MiR-223-3p Promotes Osteoporosis Progression by Repressing Osteogenic Differentiation via Targeting FHL1/Wnt/β-catenin Signaling.

The aim of this research was to unveil the potential along with potential mechanism of miR-223-3p in osteoporosis. RT-qPCR together with western blot was implemented to examine miR-223-3p, FHL1, along with osteogenic markers levels during bone marrow mesenchymal stem cells (BMSCs) differentiation. The ALP activity staining along with alizarin red staining (ARS) were implemented to assess ALP activity as well as the mineralization ability of BMSCs. Binding sequences for miR-223-3p and FHL1 from starBase website were validated through dual-luciferase reporter gene assay. MiR-223-3p was down-regulated in BMSCs during osteoblasts differentiation, and miR-223-3p elevation hindered BMSCs' osteogenic differentiation. FHL1 belonged to the target mRNA of miR-223-3p. FHL1 presented up-regulation in BMSCs during osteoblasts differentiation. More importantly, FHL1 expression was negative modulated by miR-223-3p in BMSCs during osteoblasts differentiation, and FHL1 elevation could inverse the inhibited BMSCs' osteogenic differentiation modulated by miR-223-3p elevation.

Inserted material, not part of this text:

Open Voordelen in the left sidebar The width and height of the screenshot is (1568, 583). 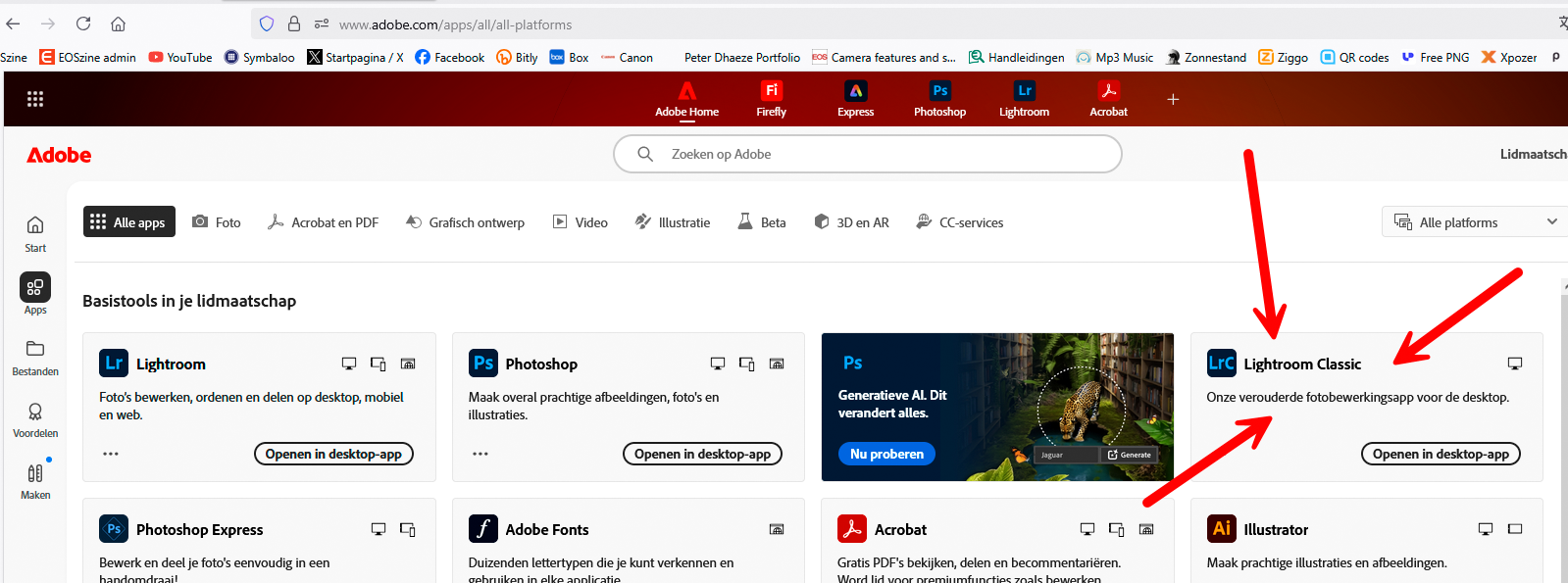click(x=35, y=418)

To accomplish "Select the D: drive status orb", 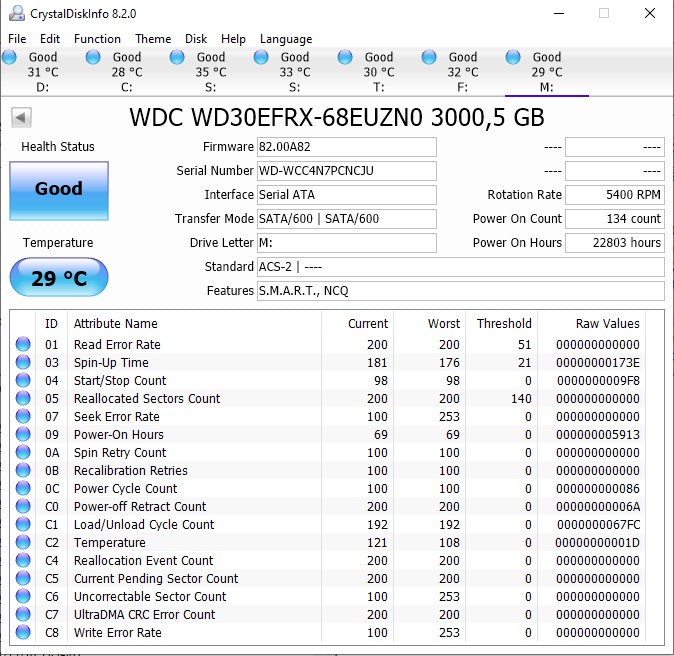I will 10,58.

Furthermore, miR-223-3p elevation repressed the Wnt/β-catenin pathway activity in lithium chloride-treated BMSCs, and FHL1 overexpression counteracted the inhibitory effect of the Wnt/β-catenin pathway caused by miR-223-3p up-regulation. Collectively, miR-223-3p accelerates osteoporosis progression by repressing osteogenic differentiation through targeting FHL1/Wnt/β-catenin signaling.